◆ **What needs to be done**:
Only the lines from the one containing "The height and width of the screenshot is (529, 1280)." to the end of the material are to be copied, exactly and in full; images stay out.
———
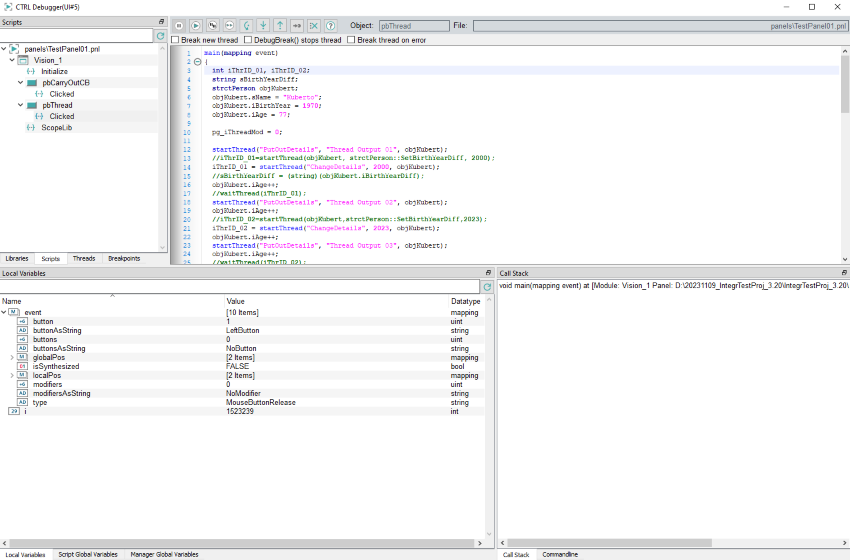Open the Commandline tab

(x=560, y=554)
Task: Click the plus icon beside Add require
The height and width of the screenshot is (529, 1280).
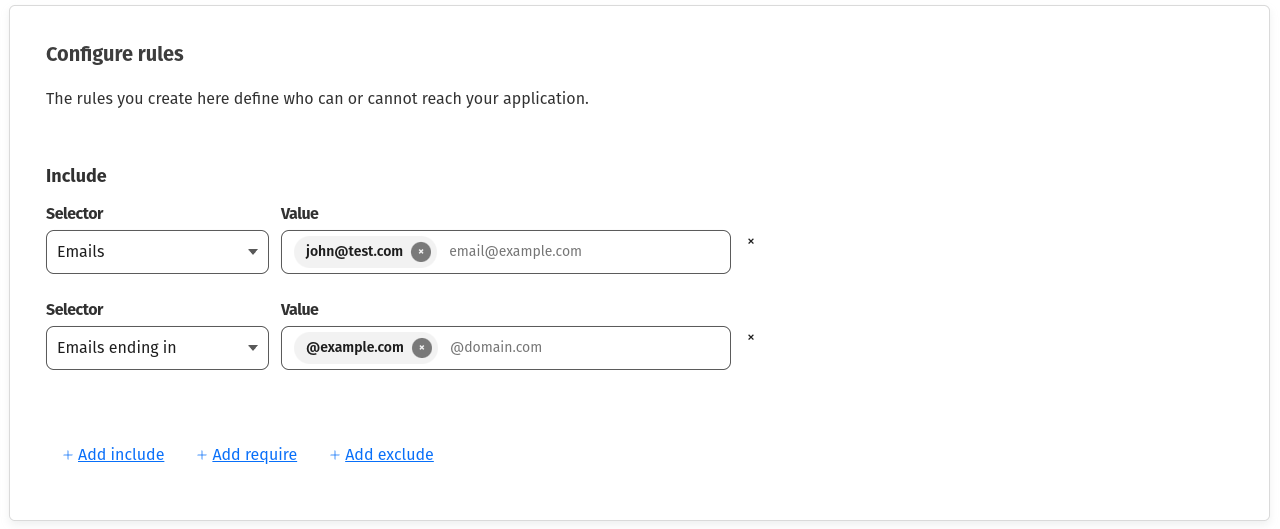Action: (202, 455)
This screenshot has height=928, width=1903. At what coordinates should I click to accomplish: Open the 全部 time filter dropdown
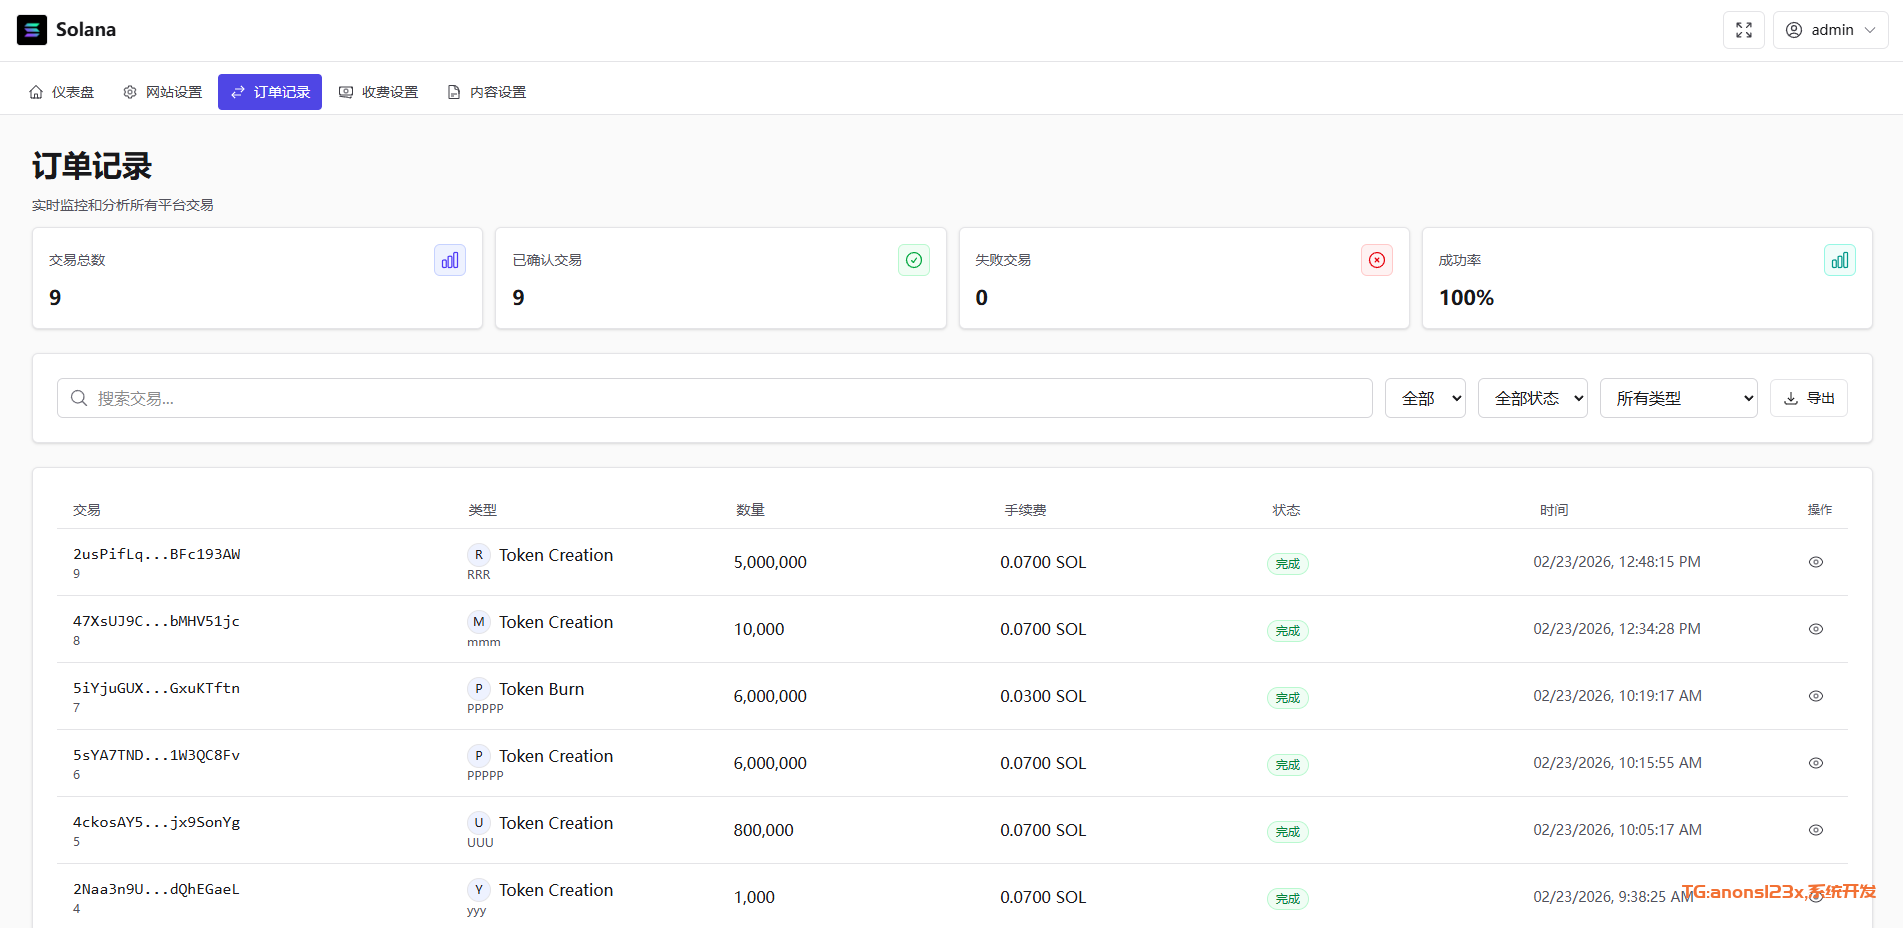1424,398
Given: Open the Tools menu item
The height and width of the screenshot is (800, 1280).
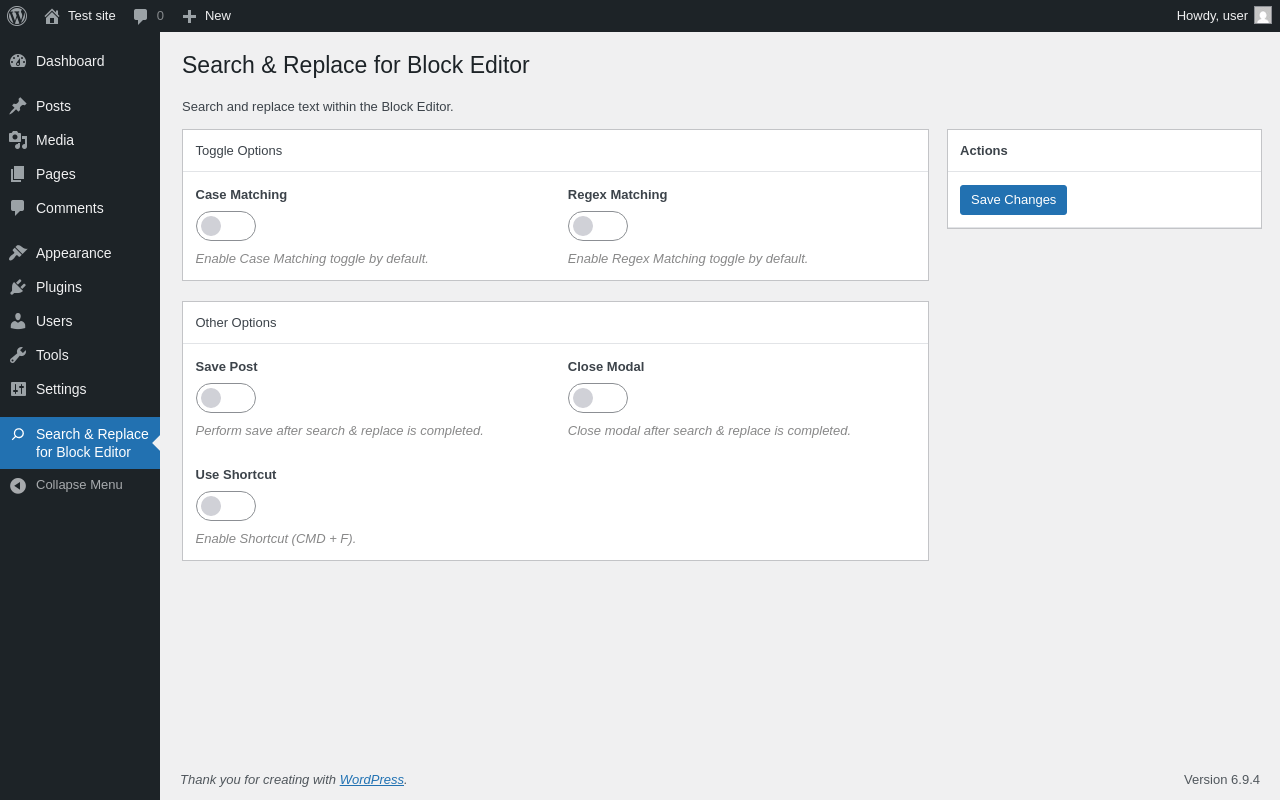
———
◆ **Response to the task**:
The height and width of the screenshot is (529, 1280).
Action: (202, 455)
This screenshot has height=928, width=1903. At what coordinates should I click to accomplish: Open the 全部 time filter dropdown
1424,398
Given: Open the Tools menu item
The height and width of the screenshot is (800, 1280).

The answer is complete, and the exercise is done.